**GIVEN INSTRUCTION:** Rewrite the lines of the items below as a numbered list, skipping blank lines. Leave the pictures out of your answer.

**Items from a collection:**
** Start **
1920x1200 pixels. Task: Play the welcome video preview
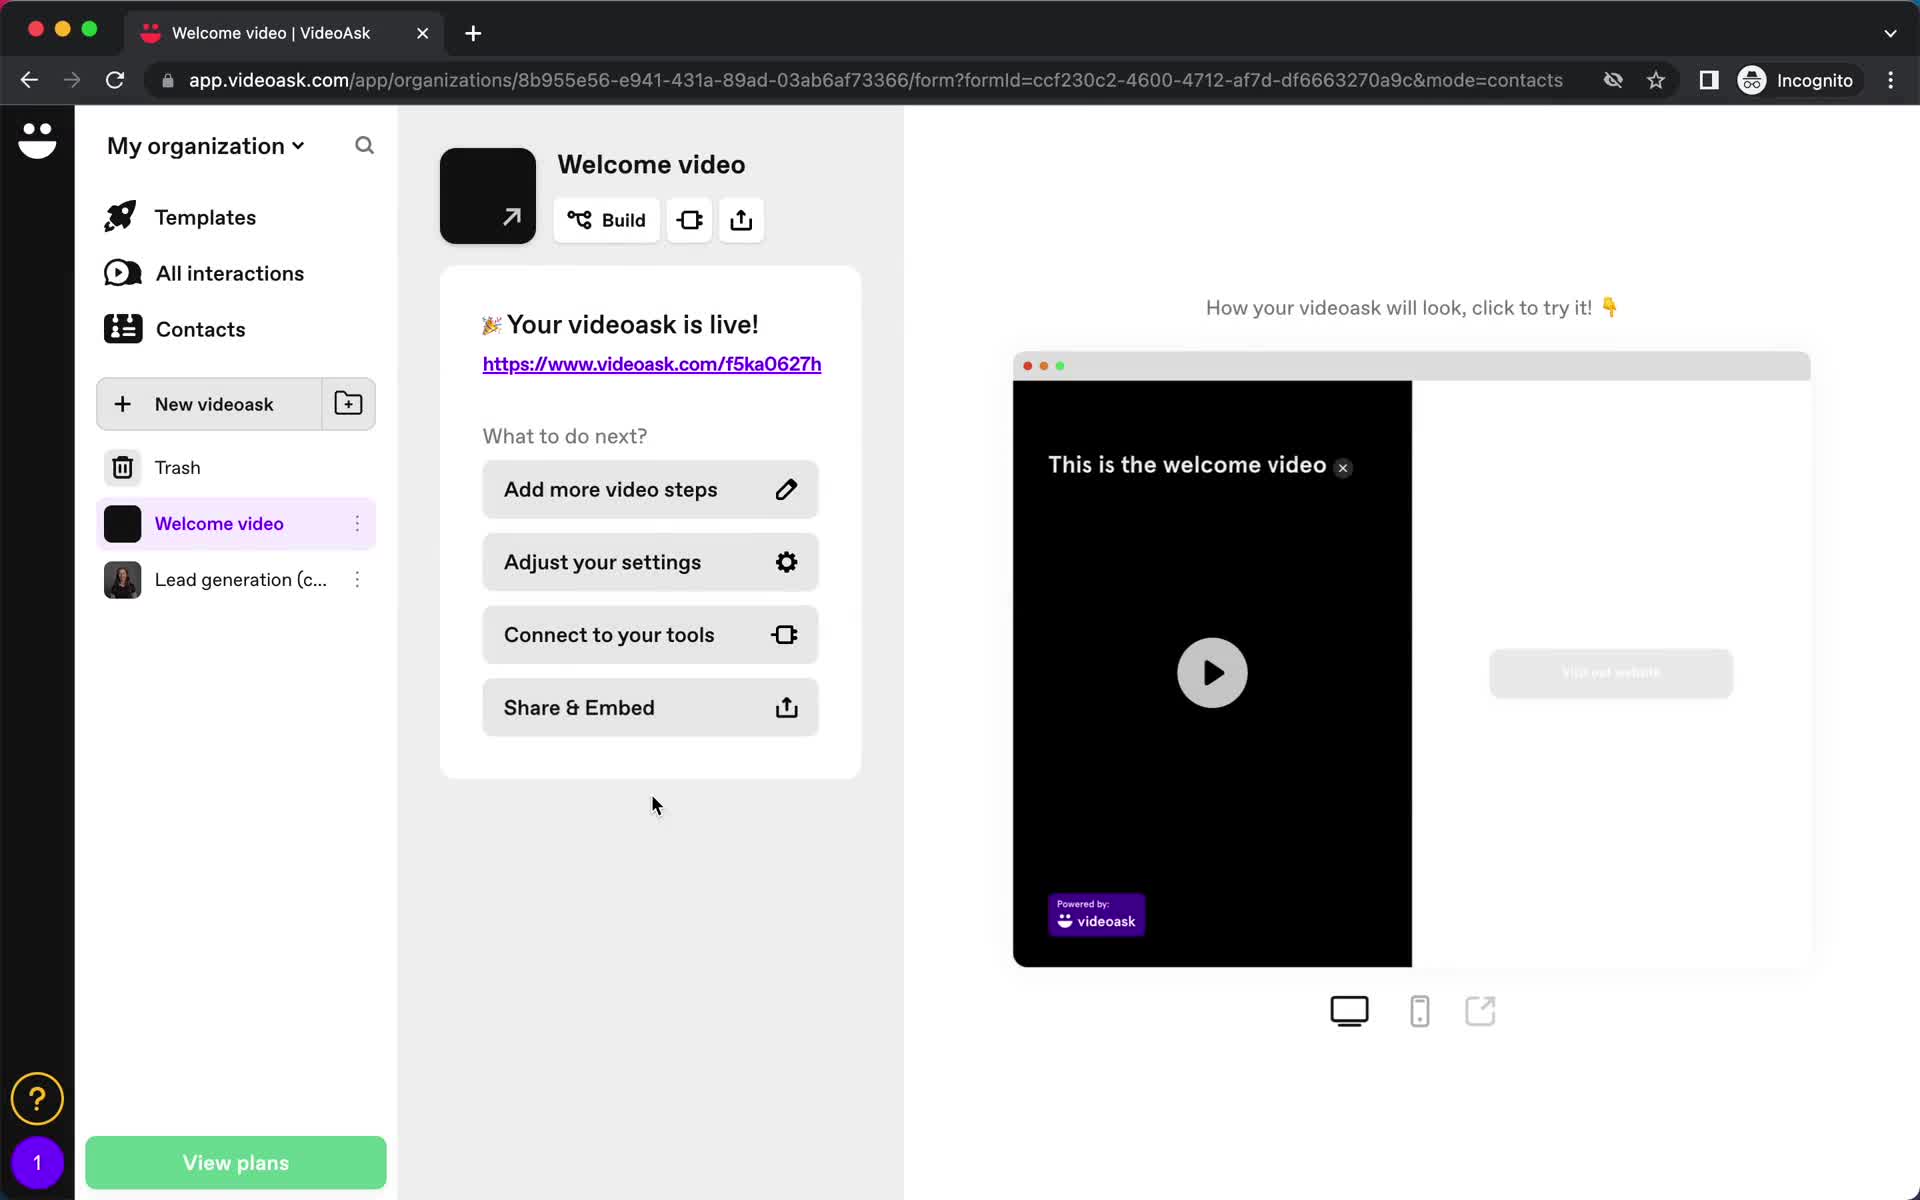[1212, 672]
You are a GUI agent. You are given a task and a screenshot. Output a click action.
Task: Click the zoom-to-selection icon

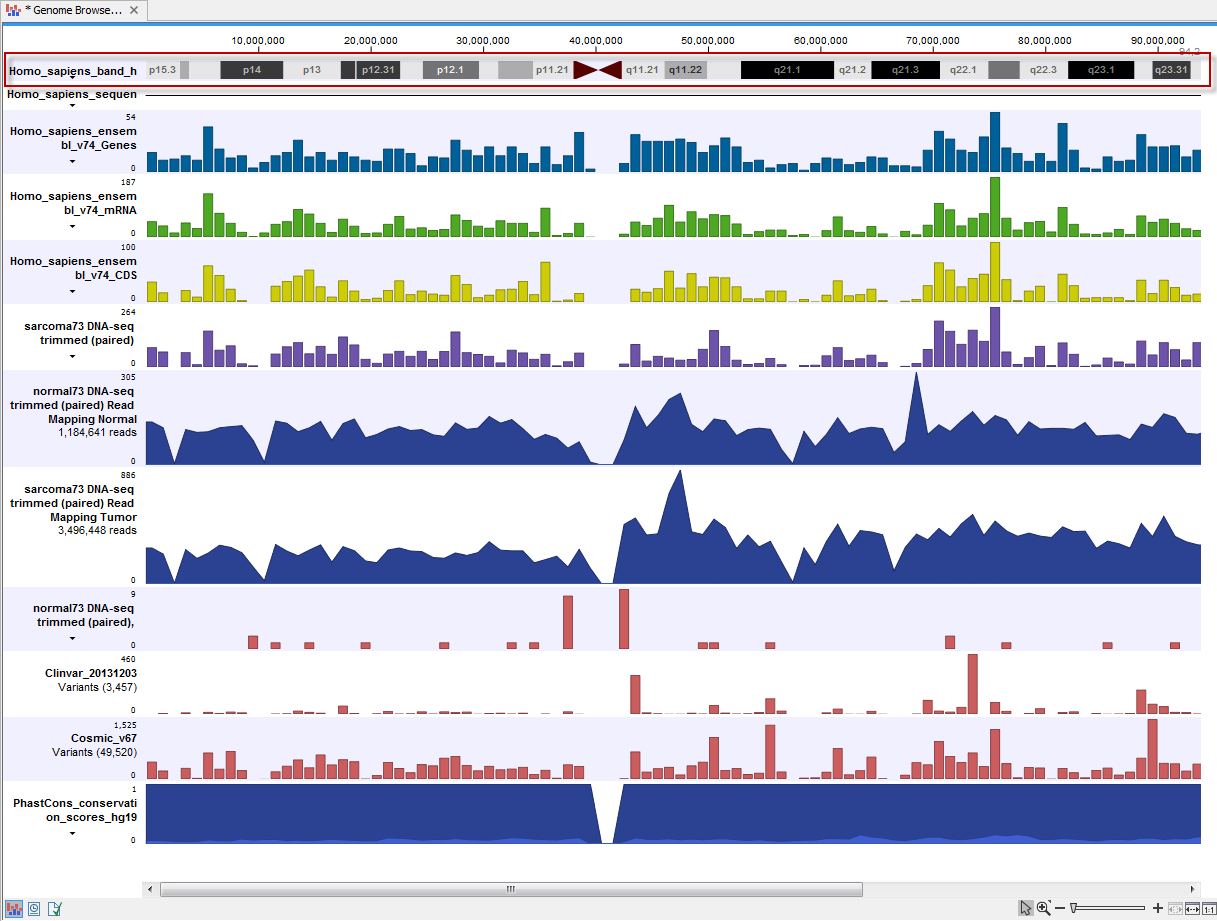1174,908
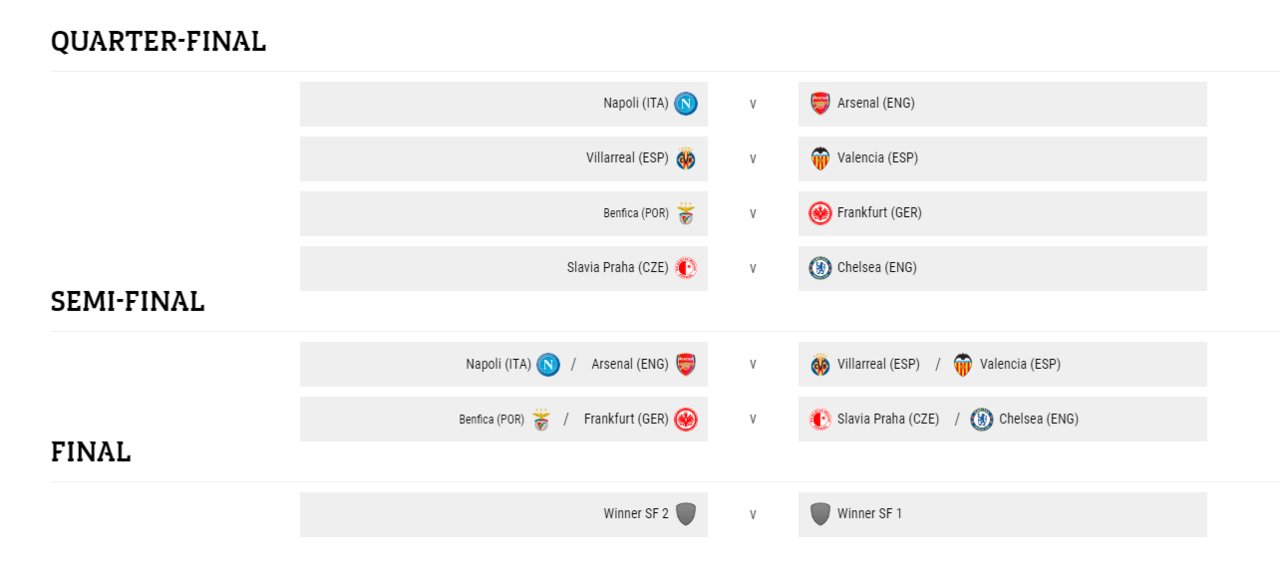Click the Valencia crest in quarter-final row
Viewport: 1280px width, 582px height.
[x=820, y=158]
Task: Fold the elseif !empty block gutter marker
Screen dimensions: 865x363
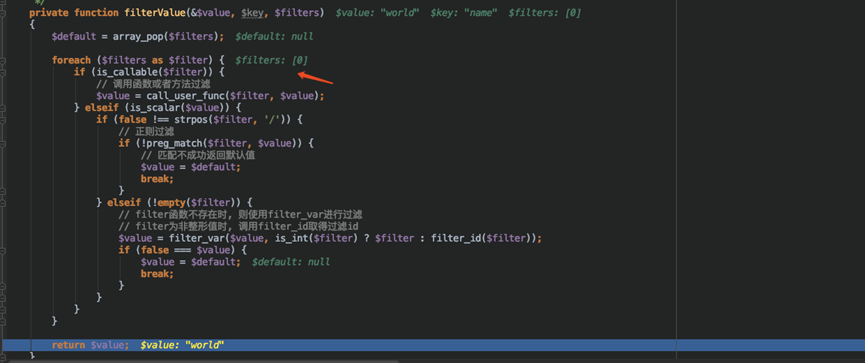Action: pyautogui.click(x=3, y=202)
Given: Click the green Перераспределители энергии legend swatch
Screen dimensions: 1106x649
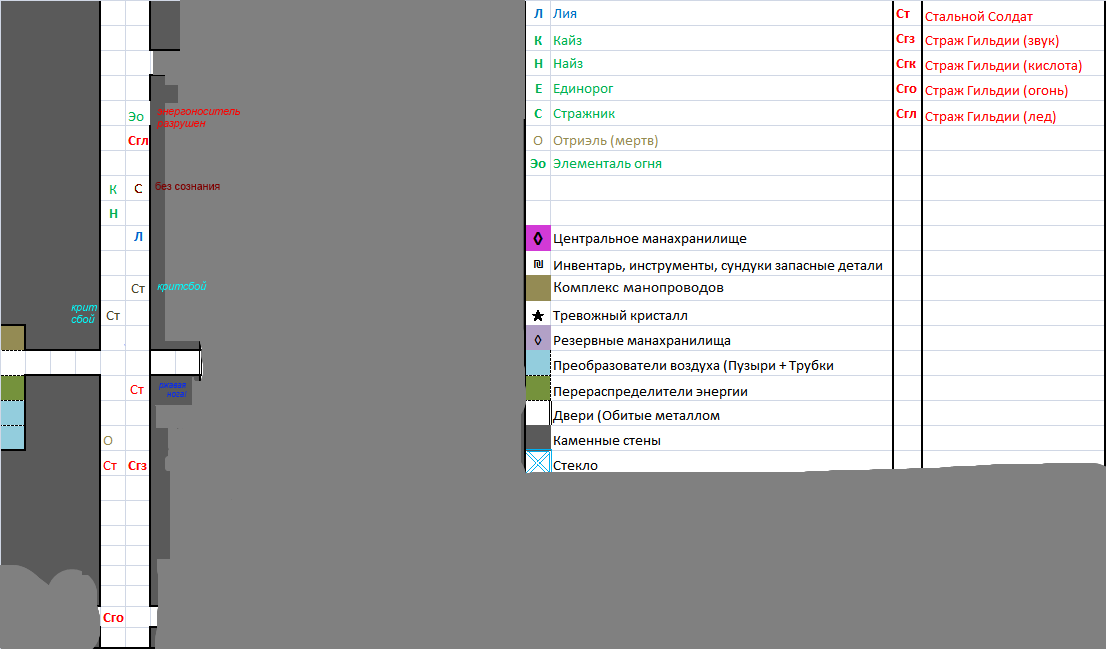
** End **
**FINISHED EXERCISE:**
1. 1920x1200 pixels. Task: Play the welcome video preview
2. [1212, 672]
3. You are a GUI agent. You are given a task and a screenshot. Output a click action.
4. Task: Click the zoom-to-selection icon
5. 1174,908
6. Click the Valencia crest in quarter-final row
7. Viewport: 1280px width, 582px height.
8. [x=820, y=158]
9. Task: Fold the elseif !empty block gutter marker
10. Screen dimensions: 865x363
11. Action: pyautogui.click(x=3, y=202)
12. Given: Click the green Перераспределители энергии legend swatch
13. Screen dimensions: 1106x649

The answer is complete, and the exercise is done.